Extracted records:
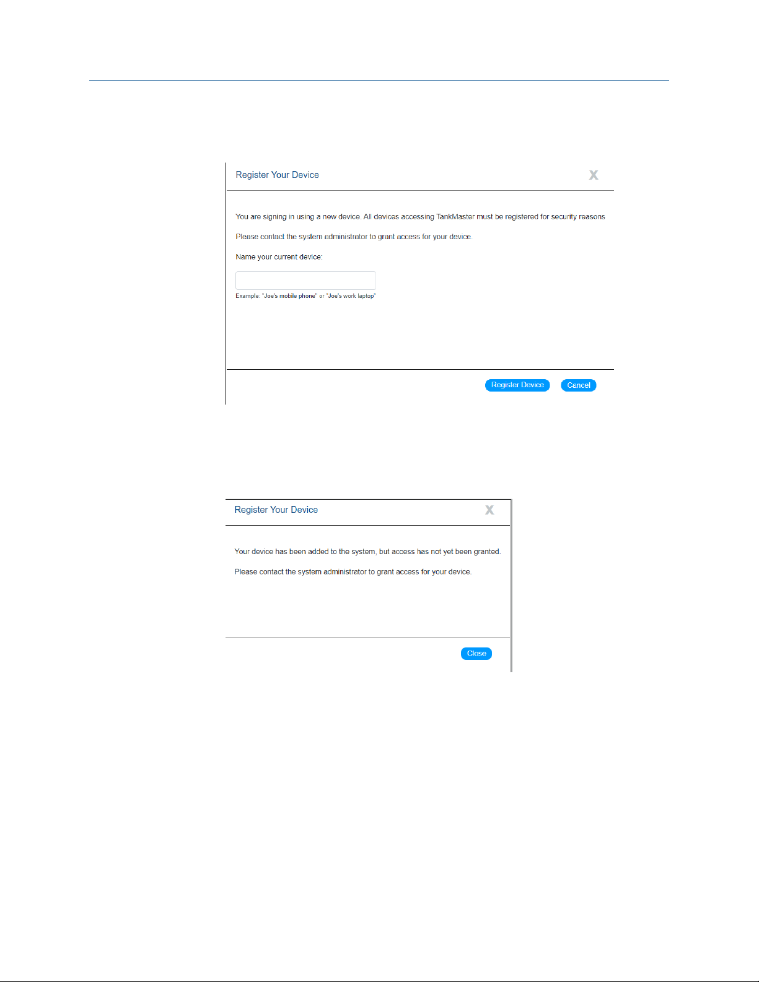Click the Register Your Device title of the confirmation dialog
Image resolution: width=759 pixels, height=982 pixels.
pos(276,510)
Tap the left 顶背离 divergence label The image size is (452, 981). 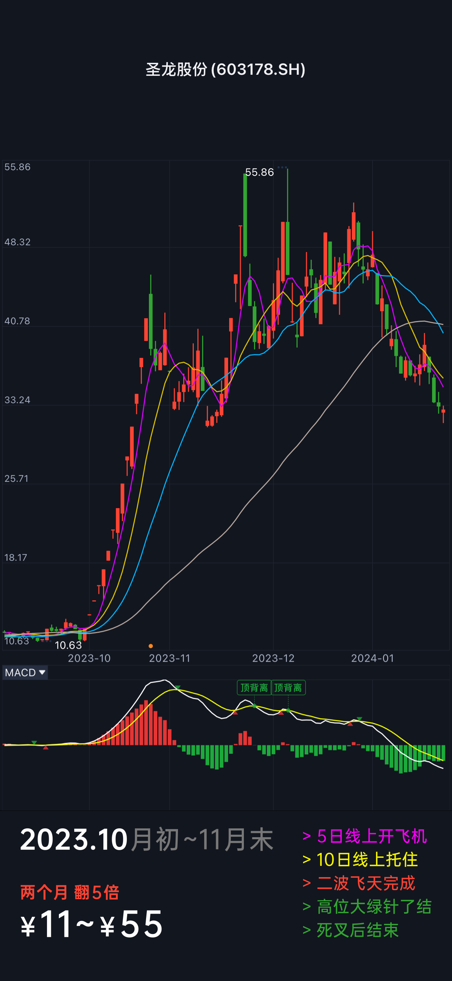point(254,687)
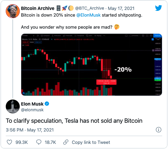Open Bitcoin Archive's profile avatar
Screen dimensions: 168x149
coord(13,11)
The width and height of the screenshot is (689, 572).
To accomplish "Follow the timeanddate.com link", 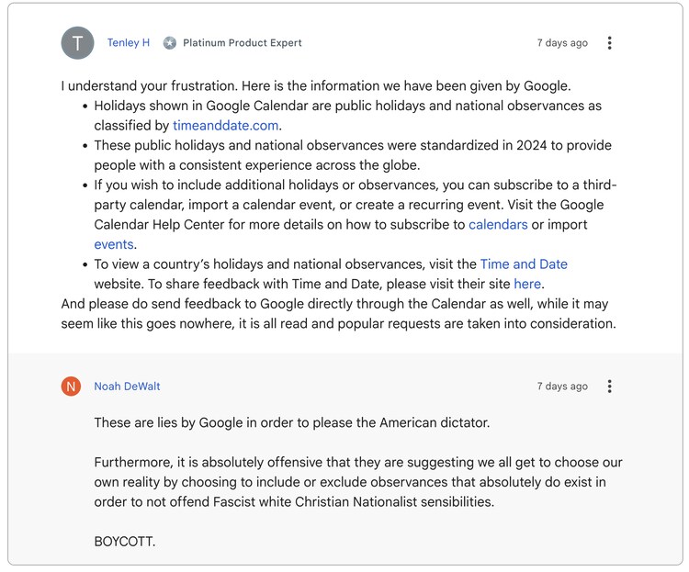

_Exercise_: Identify every line of the items above that contains the string "width", and copy each such line. Case counts.

_Answer to the exercise_:
Image resolution: width=759 pixels, height=982 pixels.
The width and height of the screenshot is (689, 572).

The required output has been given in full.